After writing the original How Long Will It Take? post, I kept wondering how to measure if the estimation method described therein (from here on referred to as “Historical Lead Time”, or HLT) is effective, for some definition of effective. What I realized is, since the estimation method does not require human input, I could use historical data and simulate what the method would estimate at any particular point in time. This blog post describes this experiment and demonstrates a very surprising finding.
TL;DR: It turns out that the HLT method minimizes estimation error better than every other tested method except one, which is… *drumroll*… “pick the average so far” as the estimate. Read below for details and caveats. Also, it would be very helpful to run this experiment on many data sets instead of just the one I used, please contact me if you can provide a data set to run this experiment on.

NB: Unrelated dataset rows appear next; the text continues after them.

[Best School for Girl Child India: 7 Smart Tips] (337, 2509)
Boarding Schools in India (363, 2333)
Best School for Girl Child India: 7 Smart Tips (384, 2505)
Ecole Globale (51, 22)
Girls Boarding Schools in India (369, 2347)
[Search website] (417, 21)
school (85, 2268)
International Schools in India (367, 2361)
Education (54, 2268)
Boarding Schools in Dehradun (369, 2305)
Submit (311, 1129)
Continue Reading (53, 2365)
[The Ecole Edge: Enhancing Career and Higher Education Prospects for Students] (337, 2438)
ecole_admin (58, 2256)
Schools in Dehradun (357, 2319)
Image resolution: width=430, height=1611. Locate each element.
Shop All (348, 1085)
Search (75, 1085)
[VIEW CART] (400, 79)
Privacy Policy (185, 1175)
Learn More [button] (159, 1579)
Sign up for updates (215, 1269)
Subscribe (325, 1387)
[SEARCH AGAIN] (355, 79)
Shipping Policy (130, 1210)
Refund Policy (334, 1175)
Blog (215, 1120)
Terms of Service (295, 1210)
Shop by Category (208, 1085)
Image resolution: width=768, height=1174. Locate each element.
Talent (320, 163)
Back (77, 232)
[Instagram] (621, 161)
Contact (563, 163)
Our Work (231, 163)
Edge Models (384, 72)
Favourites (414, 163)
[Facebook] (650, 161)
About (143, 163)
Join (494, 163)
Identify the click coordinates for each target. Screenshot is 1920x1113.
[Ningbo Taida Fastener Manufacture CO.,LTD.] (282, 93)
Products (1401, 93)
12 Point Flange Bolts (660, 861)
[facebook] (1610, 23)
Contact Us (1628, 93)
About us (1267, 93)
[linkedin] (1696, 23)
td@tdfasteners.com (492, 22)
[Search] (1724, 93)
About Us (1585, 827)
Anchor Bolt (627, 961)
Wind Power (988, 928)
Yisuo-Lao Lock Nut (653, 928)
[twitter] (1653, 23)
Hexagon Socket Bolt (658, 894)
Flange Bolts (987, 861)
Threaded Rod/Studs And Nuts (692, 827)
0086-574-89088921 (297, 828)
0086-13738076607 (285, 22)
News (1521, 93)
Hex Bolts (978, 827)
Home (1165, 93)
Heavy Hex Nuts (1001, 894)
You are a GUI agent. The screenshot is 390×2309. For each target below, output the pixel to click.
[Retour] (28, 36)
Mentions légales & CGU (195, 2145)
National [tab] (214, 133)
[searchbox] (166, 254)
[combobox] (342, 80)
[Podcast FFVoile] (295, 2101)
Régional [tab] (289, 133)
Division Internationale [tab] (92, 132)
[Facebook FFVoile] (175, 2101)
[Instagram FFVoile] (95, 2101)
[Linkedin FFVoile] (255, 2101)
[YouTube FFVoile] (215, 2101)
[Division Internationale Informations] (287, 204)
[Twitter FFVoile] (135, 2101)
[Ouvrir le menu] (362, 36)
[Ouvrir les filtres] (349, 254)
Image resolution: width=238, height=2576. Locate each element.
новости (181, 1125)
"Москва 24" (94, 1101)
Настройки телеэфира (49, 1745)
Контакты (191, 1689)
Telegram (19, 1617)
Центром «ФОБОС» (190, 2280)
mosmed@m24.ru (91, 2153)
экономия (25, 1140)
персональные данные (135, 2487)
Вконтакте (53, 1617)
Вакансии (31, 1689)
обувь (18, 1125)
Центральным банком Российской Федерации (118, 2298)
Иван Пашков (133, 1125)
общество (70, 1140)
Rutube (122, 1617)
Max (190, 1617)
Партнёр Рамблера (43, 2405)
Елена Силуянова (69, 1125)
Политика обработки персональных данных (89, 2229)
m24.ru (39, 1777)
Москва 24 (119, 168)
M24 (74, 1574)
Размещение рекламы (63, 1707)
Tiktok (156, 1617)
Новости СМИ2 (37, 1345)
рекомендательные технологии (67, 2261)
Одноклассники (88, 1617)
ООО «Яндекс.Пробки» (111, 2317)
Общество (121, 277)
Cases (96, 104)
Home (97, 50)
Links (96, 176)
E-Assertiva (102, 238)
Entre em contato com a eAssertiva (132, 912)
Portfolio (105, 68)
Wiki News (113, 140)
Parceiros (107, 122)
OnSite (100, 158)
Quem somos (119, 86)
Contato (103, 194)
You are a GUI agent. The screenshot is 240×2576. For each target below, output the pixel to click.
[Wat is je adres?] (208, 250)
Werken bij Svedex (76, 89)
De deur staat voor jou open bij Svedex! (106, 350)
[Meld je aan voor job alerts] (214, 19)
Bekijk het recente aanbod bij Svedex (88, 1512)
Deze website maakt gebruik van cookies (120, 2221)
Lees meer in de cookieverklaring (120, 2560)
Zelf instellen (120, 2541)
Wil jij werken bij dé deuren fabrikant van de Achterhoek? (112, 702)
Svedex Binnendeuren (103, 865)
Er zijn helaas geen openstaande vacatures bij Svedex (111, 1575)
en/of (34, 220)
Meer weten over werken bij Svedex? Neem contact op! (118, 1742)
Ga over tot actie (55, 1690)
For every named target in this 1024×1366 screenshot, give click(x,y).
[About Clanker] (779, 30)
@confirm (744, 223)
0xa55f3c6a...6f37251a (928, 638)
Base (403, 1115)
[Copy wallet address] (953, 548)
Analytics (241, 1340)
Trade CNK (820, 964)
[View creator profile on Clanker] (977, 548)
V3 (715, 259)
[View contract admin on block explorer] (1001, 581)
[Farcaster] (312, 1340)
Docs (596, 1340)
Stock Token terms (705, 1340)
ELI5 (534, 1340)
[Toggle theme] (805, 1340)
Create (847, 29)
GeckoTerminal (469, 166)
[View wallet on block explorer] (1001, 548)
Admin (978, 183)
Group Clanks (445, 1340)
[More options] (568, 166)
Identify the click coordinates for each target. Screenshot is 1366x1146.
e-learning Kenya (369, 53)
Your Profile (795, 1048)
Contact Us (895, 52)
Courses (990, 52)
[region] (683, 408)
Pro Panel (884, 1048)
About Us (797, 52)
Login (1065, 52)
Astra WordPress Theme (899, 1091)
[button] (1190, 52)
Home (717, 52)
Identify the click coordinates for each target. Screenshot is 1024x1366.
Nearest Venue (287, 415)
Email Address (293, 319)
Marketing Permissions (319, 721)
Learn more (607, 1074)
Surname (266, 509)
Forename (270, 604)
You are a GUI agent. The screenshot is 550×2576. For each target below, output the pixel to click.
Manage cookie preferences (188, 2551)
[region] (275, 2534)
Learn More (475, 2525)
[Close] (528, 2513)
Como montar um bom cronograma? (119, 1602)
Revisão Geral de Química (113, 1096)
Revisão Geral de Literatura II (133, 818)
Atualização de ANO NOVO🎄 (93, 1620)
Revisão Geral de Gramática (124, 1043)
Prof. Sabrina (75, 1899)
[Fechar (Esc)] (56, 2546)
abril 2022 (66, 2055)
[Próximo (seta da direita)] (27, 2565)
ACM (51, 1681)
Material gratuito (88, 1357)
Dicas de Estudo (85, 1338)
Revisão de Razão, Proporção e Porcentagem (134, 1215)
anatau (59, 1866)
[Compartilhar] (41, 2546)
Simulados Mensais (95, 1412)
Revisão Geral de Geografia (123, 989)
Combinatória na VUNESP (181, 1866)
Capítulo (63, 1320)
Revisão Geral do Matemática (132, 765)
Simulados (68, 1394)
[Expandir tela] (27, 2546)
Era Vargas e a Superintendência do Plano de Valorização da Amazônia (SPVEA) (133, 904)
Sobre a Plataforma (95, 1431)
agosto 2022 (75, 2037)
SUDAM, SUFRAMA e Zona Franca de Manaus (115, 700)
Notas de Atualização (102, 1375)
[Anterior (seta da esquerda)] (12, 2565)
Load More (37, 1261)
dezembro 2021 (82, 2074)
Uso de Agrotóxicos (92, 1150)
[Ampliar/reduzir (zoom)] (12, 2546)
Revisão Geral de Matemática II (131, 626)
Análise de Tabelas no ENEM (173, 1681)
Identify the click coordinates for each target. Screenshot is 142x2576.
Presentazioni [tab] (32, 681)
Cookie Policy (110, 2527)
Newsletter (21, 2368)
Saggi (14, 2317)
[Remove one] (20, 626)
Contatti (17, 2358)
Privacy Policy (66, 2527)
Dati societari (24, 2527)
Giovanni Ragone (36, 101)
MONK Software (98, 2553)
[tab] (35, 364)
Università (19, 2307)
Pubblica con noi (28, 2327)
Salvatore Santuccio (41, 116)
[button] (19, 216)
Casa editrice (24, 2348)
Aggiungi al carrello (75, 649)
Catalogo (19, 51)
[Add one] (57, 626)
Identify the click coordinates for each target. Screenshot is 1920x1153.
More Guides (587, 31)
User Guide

Determine usefulness of estimating software work using percentile estimates based solely on observed past data as described in How Long Will It Take? .
HLT estimates are better than random estimates. (Spoiler: they are! … or more correctly: experiment results do not refute this hypothesis)
Sum of square error, which will be the difference between estimated duration and actual work item duration, squared.
The experiment is a simulation of what would the estimates be at specific times in the past. Given a data set of work start and stop times, simulation starts after completion of first work item and ends after completion of last work item in the data set.
Experiment uses multiple estimation models. The model with the least cumulative sum of square error is deemed the best. Where appropriate, models are tracked per 25th, 50th, 75th, 90th, 95th, and 99th percentiles. Models used in the experiment are:
- HLT: Estimation method described in How Long Will It Take?.
- Levy: Estimation method that assumes distribution of observed work item durations can be described as a Levy distribution. This model is included to showcase a terrible model.
- Gaussian: Estimation method that assumes distribution of observed work item durations can be described as a Gaussian/Normal distribution. This model is included to showcase a “dumb” model as a sanity check.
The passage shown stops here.